> Your goal
In your answer, transcribe all of the data exactly.

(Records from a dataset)
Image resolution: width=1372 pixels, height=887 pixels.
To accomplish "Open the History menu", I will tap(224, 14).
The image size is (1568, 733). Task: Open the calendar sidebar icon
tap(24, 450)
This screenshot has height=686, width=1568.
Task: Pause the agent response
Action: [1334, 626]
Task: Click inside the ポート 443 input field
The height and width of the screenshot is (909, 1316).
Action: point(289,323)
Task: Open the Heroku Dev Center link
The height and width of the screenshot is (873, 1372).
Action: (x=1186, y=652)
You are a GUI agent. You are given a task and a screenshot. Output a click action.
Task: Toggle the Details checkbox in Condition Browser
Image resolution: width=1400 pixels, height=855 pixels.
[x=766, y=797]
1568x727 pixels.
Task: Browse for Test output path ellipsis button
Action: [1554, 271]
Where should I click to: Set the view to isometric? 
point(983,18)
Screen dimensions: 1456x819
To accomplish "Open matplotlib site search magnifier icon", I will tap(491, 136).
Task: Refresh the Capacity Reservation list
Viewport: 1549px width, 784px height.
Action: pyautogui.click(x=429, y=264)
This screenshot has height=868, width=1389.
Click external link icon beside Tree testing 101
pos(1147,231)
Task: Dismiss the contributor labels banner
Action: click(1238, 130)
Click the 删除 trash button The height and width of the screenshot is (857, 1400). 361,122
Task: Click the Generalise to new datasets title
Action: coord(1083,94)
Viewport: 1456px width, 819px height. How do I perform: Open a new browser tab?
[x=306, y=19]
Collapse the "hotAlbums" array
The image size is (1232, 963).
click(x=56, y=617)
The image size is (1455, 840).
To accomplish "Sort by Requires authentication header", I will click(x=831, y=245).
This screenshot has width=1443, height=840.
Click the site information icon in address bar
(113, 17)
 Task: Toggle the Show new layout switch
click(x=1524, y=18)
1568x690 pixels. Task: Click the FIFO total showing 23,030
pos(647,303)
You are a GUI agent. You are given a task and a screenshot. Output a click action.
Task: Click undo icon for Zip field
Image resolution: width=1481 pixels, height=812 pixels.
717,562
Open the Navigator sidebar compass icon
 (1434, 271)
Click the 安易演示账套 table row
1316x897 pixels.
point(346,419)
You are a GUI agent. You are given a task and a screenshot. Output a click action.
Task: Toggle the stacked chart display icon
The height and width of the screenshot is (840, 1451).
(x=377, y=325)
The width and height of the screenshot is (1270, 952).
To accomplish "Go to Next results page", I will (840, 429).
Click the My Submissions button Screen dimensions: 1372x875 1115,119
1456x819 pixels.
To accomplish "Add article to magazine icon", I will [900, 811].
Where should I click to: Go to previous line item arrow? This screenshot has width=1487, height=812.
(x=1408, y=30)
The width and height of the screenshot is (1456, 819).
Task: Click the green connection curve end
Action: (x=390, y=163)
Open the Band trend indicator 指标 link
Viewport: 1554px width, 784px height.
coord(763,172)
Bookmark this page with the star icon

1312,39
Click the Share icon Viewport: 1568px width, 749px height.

> Result
Image resolution: width=1372 pixels, height=887 pixels.
To accomplish "Open the History menu", I will tap(224, 14).
The image size is (1568, 733). Task: Open the calendar sidebar icon
tap(24, 450)
This screenshot has height=686, width=1568.
Task: Pause the agent response
Action: [1334, 626]
Task: Click inside the ポート 443 input field
The height and width of the screenshot is (909, 1316).
Action: point(289,323)
Task: Open the Heroku Dev Center link
The height and width of the screenshot is (873, 1372).
Action: (x=1186, y=652)
You are a GUI agent. You are given a task and a screenshot. Output a click action.
Task: Toggle the Details checkbox in Condition Browser
Image resolution: width=1400 pixels, height=855 pixels.
[x=766, y=797]
1568x727 pixels.
Task: Browse for Test output path ellipsis button
Action: [1554, 271]
Where should I click to: Set the view to isometric? 
point(983,18)
Screen dimensions: 1456x819
To accomplish "Open matplotlib site search magnifier icon", I will tap(491, 136).
Task: Refresh the Capacity Reservation list
Viewport: 1549px width, 784px height.
Action: pyautogui.click(x=429, y=264)
This screenshot has height=868, width=1389.
Click external link icon beside Tree testing 101
pos(1147,231)
Task: Dismiss the contributor labels banner
Action: click(1238, 130)
Click the 删除 trash button The height and width of the screenshot is (857, 1400). 361,122
Task: Click the Generalise to new datasets title
Action: coord(1083,94)
Viewport: 1456px width, 819px height. How do I perform: Open a new browser tab?
[x=306, y=19]
Collapse the "hotAlbums" array
The image size is (1232, 963).
click(x=56, y=617)
The image size is (1455, 840).
To accomplish "Sort by Requires authentication header", I will click(x=831, y=245).
This screenshot has width=1443, height=840.
Click the site information icon in address bar
(113, 17)
 Task: Toggle the Show new layout switch
click(x=1524, y=18)
1568x690 pixels. Task: Click the FIFO total showing 23,030
pos(647,303)
You are a GUI agent. You are given a task and a screenshot. Output a click action.
Task: Click undo icon for Zip field
Image resolution: width=1481 pixels, height=812 pixels.
717,562
Open the Navigator sidebar compass icon
 (1434, 271)
Click the 安易演示账套 table row
1316x897 pixels.
point(346,419)
You are a GUI agent. You are given a task and a screenshot. Output a click action.
Task: Toggle the stacked chart display icon
The height and width of the screenshot is (840, 1451).
(x=377, y=325)
The width and height of the screenshot is (1270, 952).
To accomplish "Go to Next results page", I will (840, 429).
Click the My Submissions button Screen dimensions: 1372x875 1115,119
1456x819 pixels.
To accomplish "Add article to magazine icon", I will [900, 811].
Where should I click to: Go to previous line item arrow? This screenshot has width=1487, height=812.
(x=1408, y=30)
The width and height of the screenshot is (1456, 819).
Task: Click the green connection curve end
Action: (x=390, y=163)
Open the Band trend indicator 指标 link
Viewport: 1554px width, 784px height.
coord(763,172)
Bookmark this page with the star icon

1312,39
Click the Share icon Viewport: 1568px width, 749px height.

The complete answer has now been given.